I am currently reading "Local Quantum Physics" by R. Haag. In Chapter III, Theorem 2.1.9 says:
Let $\mathcal{R}$ be a factor, $P_i$ projectors belonging to $\mathcal{R}$. Then precisely one of the following relation holds \begin{equation} P_1>P_2,\quad P_1\sim P_2,\quad P_1<P_2. \end{equation}
The proof of this theorem in the book is omitted, but there is a clue with Lemma 2.1.10:
If $\mathcal{R}$ is a factor, $A\in \mathcal{R}$, $B\in \mathcal{R}'$ then $AB=0$ implies either $A=0$ or $B=0$.
My questions:
How can I prove the Lemma 2.1.10? Since $\mathcal{R}$ is a factor, $\mathcal{R}\cap \mathcal{R}' = \{\lambda \mathbb{1}\}$, which "looks like" they are kind of "well separated" and thus Lemma 2.1.10 is reasonable. However I cannot prove the statement.
How can I prove the Theorem 2.1.9 from Lemma 2.1.10? I already found the proof using "Comparability Theorem": there is a central projection $Z$ such that $ZP_1 \leq ZP_2$ and $(\mathbb{1}-Z)P_1\geq (\mathbb{1}-Z)P_2$. Showing the "Comparability Theorem" uses Zorn's Lemma, hence I think that showing Theorem 2.1.9 with Lemma 2.1.10 also uses Zorn's Lemma(or equivalent AC-type statements), but I don't know how.
Terminologies: a von Neumann algebra $\mathcal{R}$ in the algebra of bounded linear operators acting in a Hilbert space $\mathcal{H}$, $\mathfrak{B}(\mathcal{H})$, is a factor when its center is trivial.
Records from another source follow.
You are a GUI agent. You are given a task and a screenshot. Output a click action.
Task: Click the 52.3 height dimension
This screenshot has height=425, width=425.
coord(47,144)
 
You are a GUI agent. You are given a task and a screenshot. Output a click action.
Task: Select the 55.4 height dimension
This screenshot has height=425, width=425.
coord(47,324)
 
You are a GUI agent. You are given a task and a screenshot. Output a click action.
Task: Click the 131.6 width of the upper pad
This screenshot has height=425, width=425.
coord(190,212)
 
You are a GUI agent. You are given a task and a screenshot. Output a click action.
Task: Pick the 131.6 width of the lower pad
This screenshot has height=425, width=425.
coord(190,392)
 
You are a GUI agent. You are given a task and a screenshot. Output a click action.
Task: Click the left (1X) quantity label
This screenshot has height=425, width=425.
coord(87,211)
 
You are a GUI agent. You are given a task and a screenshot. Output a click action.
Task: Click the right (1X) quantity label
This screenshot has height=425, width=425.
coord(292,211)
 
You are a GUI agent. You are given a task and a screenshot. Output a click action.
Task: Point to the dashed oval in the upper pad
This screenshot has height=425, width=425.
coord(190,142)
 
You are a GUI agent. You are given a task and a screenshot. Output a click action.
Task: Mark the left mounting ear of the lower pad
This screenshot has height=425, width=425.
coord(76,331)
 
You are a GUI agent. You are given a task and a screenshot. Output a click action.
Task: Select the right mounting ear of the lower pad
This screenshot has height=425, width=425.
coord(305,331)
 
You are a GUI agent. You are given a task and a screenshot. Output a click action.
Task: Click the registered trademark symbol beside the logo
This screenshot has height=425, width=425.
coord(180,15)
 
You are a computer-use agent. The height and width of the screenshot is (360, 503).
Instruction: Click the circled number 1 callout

Two projectors $P_1, P_2$ are equivalent w.r.t. $\mathcal{R}$, i.e. $P_1\sim P_2$, if there is an operator $V\in \mathcal{R}$ with $P_1=V^*V$ and $P_2=VV^*$. $P_1>P_2$ if there is a subspace of $P_1\mathcal{H}$ whose projector $P_{11}\sim P_2$. $\mathcal{R}'$ is the commutant of $\mathcal{R}$, i.e. the elements in $\mathfrak{B}(\mathcal{H})$ which commutes with $\mathcal{R}$.
A crucial notion here is the central carrier of an operator. Given $\def\R{\mathcal R}T\in\R$, its central carrier is the projection $$ C_T=[\R T\def\H{\mathcal{H}} \H]. $$ For any $S\in\R$, it is clear that $S(\R T\H)\subset \R T\H$. This implies that $SC_T=C_TSC_T$. If we do this for selfadjoint $S$ we get that $SC_T=C_TS$, and as the selfadjoints span the whole algebra, this shows that $C_T\in\R'$. If now $S\in\R'$, then $S\R T\H=\R TS\H\subset \R T \H$. By repeating the previous reasoning, $C_T\in\R''=\R$. So $C_T\in\R\cap\R'$.
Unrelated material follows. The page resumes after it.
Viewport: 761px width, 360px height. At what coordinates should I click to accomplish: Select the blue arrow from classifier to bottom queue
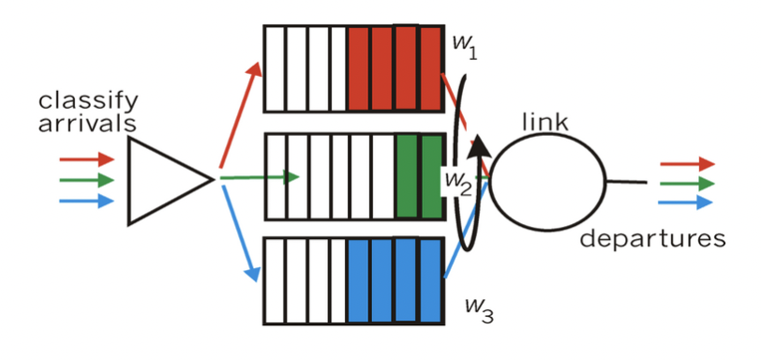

Proof of Lemma 2.1.10. If $A\in\R$, $B\in\R'$ and $AB=0$, we get $B\R A \H=\R A B\H=0$ and so $BC_A=0$. Since $\R$ is a factor, either $C_A=1$, in which case $B=0$, or $C_A=0$, in which case $A=0$.
Proof of Theorem 2.1.9. We may assume without loss of generality that $P_1,P_2$ are both nonzero. The proof uses Zorn's Lemma indeed. We consider the family of pairs $\{(p_j),(q_j)\}$ such that each net is pairwise orthogonal, $p_j\leq P_1$, $q_j\leq P_2$, and $p_j\sim q_j$ for all $j$. Then a maximal family will satisfy either $\sum p_j=P_1$ or $\sum q_j=P_2$, or both, giving the three possibilities (the needed partial isometries will be the sum of the corresponding partial isometries at each $j$).
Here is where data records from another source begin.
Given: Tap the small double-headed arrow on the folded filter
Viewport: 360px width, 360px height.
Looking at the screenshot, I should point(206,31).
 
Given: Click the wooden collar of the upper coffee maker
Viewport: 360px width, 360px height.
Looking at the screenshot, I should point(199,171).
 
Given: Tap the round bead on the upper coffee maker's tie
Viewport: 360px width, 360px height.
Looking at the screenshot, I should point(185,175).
The key to make the above work is to show that if $P,Q\in\R$ are nonzero projections, then there exists a nonzero partial isometry $V$ such that $V^*V\leq Q$ and $VV^*\leq P$. For this, suppose that $PRQ=0$ for all $R\in\R$. Then $PRQ\H=0$, which shows that $PC_Q=0$. AS $\R$ is a factor, if $C_Q=1$ we get $P=0$, a contradiction, and if $C_Q=0$ we get $Q=0$, also a contradiction. It follows that there exists $R\in\R$ such that $PRQ\ne0$. We can write the polar decomposition $PRQ=V|PRQ|$, with $V$ a nonzero partial isometry. Now $V^*V$ is the orthogonal projection onto the range of $(PRQ)^*=QR^*P$, which is itself inside the range of $Q$; thus $V^*V\leq Q$. Similarly, $VV^*$ is the orthogonal projection onto the range of $PQR$, and so $VV^*\leq P$.